Sen. Ted Cruz would have been happy to have them: “Welcome to Texas,” he said, along with a cast of other top Republicans, in an NRA video announcing what might have been the most-celebrated bankruptcy filing in U.S. history.

After the judge blocked the ploy, the NRA said it would continue to “fight for freedom,” and there's still room for an appeal. But right now, it looks like the group will have to face James’ lawsuit, and whatever evidence she's got against them.

It seems like she’s got a lot: She’s charged four defendants and the NRA as a whole with using millions of the nonprofit’s dollars on “trips for them and their families to the Bahamas, private jets, expensive meals, and other private travel.”

The NRA called the lawsuit unconstitutional. In a May email to donors, it said the lawsuit was a “gross weaponization of legal and regulatory power.”

Many of James’ allegations take aim at Wayne LaPierre, the organization’s CEO. She accuses him of spending nearly $300,000 of the nonprofit’s dollars at luxury clothing brand Ermenegildo Zegna, over 11 years. And more: $65,000 on Christmas gifts, $3.6 million for travel consultants to get private jets and cars for his family, and several million on private security.

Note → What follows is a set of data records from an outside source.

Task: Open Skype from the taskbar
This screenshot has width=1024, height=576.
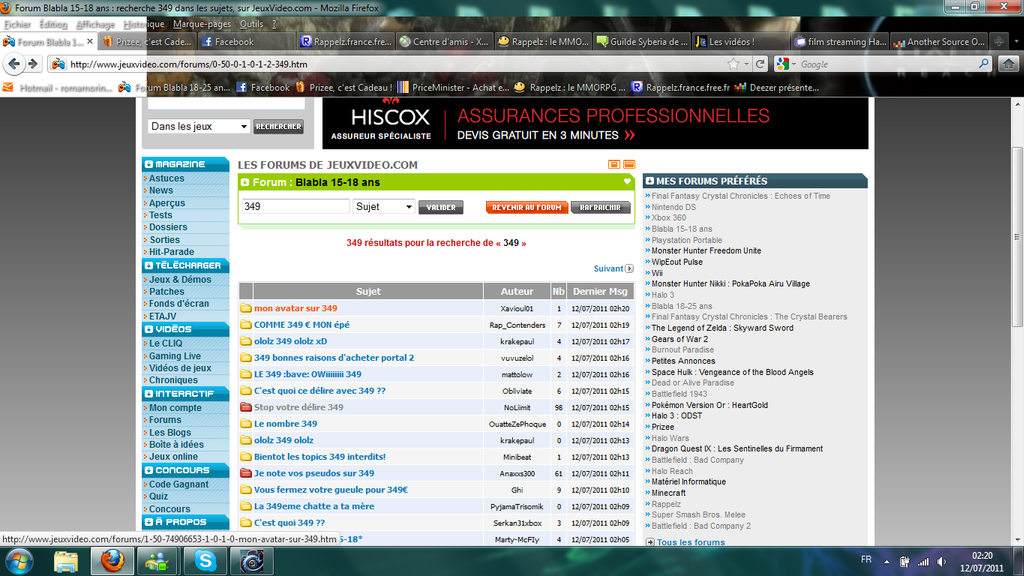Action: coord(205,561)
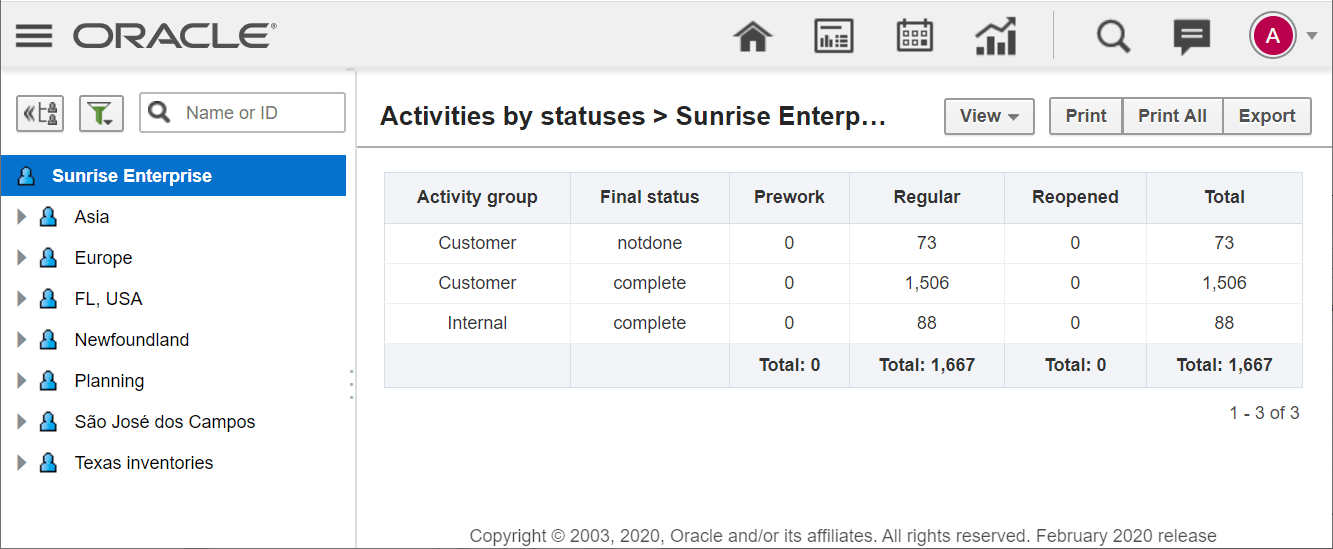Open the resource tree filter

click(x=100, y=113)
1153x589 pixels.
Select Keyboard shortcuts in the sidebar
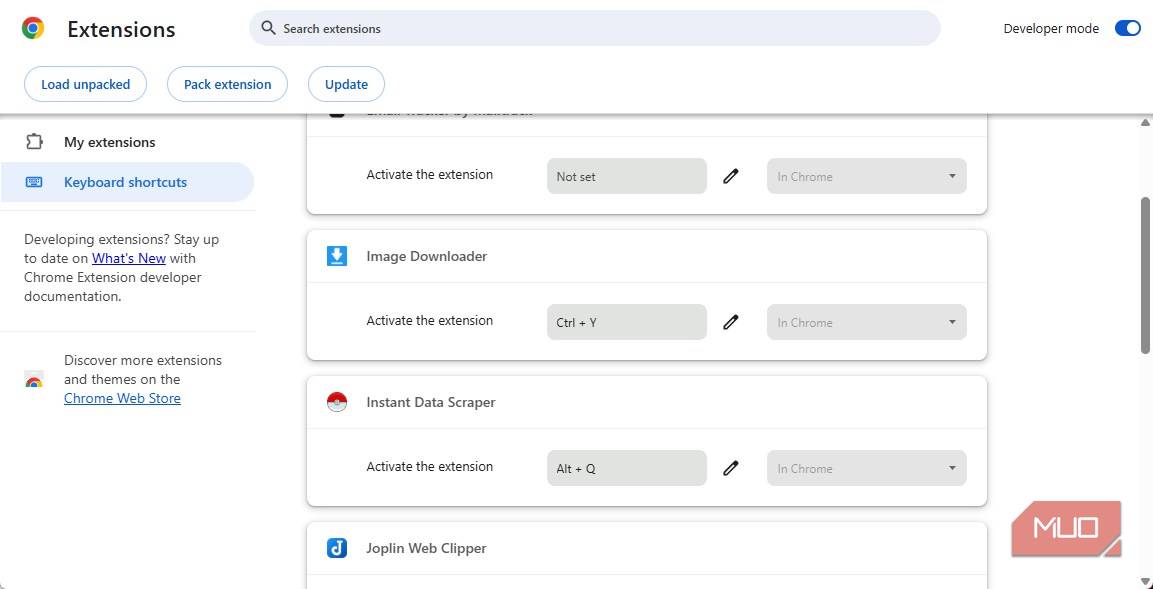[125, 182]
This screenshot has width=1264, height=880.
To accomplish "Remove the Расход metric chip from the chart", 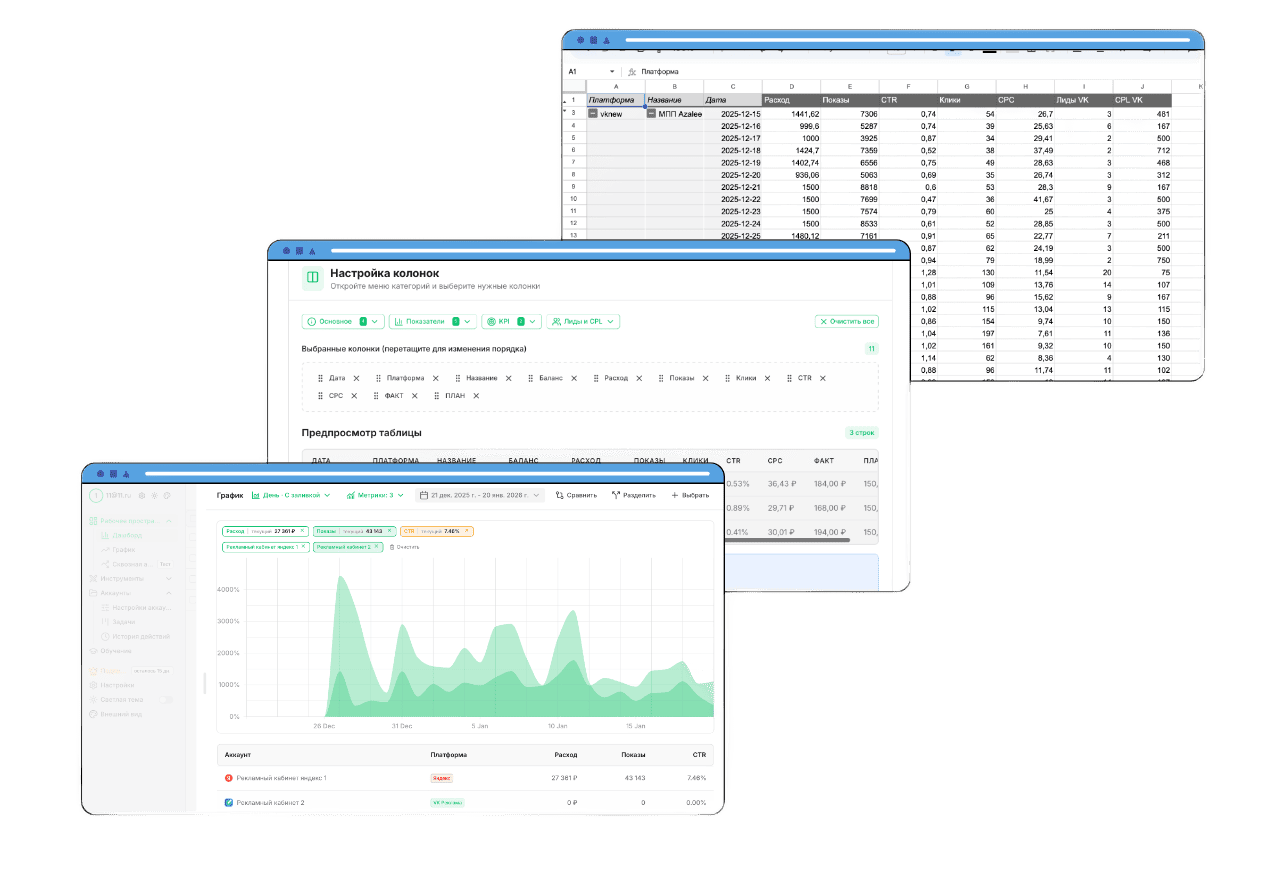I will (304, 531).
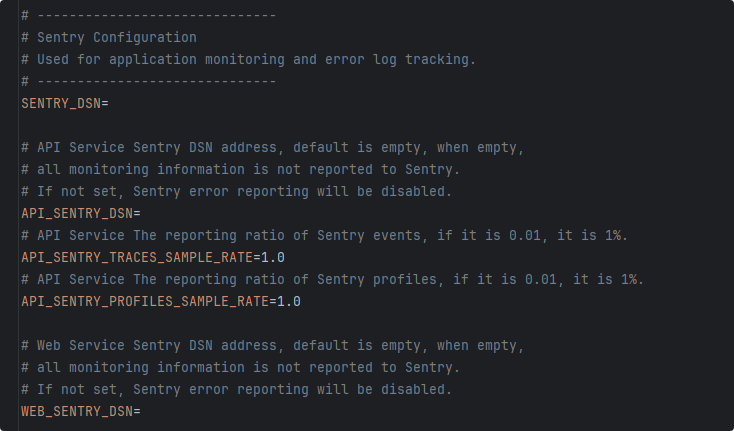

He was also, the suit alleges, reimbursed $1.2 million for personal trips, gifts, and playing golf. 

LaPierre’s wife also allegedly spent tens of thousands of NRA dollars on hair and makeup. 

James says the rot’s so bad, the NRA needs to be completely dissolved. The Dallas ruling paves the way for that. But no matter what steps the NRA takes next, the showdown over the nonprofit’s future will likely be dragged out in court for years to come.